PIA10439: Dance of the Clouds
 Target Name:  Saturn
 Is a satellite of:  Sol (our sun)
 Mission:  Cassini-Huygens
 Spacecraft:  Cassini Orbiter
 Instrument:  ISS - Wide Angle
 Product Size:  1014 x 1014 pixels (w x h)
 Produced By:  Cassini Imaging Team
 Full-Res TIFF:  PIA10439.tif (1.029 MB)
 Full-Res JPEG:  PIA10439.jpg (93.67 kB)

Click on the image above to download a moderately sized image in JPEG format (possibly reduced in size from original)

Original Caption Released with Image:

Myriad dark vortices, some large and some small, twirl in the high southern latitudes of Saturn. At left, the south polar vortex spins at the center of it all.

This view looks toward the planet's southern hemisphere from about 47 degrees below the equator. The image was taken with the Cassini spacecraft wide-angle camera on June 23, 2008 using a spectral filter sensitive to wavelengths of infrared light centered at 939 nanometers. The view was acquired at a distance of approximately 468,000 kilometers (291,000 miles)

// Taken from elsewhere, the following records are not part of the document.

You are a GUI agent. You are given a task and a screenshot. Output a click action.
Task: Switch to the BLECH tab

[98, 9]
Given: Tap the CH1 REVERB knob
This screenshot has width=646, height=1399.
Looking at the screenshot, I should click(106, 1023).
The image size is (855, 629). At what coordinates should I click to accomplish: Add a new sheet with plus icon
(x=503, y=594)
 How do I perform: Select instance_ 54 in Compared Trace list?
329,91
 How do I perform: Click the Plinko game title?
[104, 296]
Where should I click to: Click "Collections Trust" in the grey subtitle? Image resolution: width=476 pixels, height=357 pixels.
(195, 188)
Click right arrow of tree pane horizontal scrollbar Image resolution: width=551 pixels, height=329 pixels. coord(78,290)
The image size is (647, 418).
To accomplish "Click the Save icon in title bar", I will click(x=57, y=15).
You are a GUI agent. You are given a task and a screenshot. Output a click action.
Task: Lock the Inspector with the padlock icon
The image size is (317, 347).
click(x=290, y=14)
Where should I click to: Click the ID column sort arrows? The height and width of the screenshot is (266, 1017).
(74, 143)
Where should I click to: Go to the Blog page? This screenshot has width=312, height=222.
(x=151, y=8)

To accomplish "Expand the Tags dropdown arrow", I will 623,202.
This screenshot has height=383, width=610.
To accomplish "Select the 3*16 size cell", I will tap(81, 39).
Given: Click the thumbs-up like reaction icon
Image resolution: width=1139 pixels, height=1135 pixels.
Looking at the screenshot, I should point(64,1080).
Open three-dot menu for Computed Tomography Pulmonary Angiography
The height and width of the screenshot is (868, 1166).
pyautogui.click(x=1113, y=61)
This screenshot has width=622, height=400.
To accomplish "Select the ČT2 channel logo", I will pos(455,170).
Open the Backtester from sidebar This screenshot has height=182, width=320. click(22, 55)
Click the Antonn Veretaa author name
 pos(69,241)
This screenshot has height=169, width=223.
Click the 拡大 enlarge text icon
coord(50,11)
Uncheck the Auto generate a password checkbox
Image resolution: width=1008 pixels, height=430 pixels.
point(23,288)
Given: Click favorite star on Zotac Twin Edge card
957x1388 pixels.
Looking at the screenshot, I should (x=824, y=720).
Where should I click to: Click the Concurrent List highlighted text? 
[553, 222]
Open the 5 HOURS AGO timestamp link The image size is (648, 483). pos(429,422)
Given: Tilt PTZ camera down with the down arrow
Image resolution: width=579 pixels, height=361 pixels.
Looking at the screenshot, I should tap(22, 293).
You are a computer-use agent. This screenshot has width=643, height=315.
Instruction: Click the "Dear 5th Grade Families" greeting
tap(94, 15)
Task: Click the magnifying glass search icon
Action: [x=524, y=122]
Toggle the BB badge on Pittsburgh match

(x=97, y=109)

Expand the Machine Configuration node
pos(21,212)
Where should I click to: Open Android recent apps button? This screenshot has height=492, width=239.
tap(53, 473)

The Cassini-Huygens mission is a cooperative project of NASA, the European Space Agency and the Italian Space Agency. The Jet Propulsion Laboratory, a division of the California Institute of Technology in Pasadena, manages the mission for NASA's Science Mission Directorate, Washington, D.C. The Cassini orbiter and its two onboard cameras were designed, developed and assembled at JPL. The imaging operations center is based at the Space Science Institute in Boulder, Colo.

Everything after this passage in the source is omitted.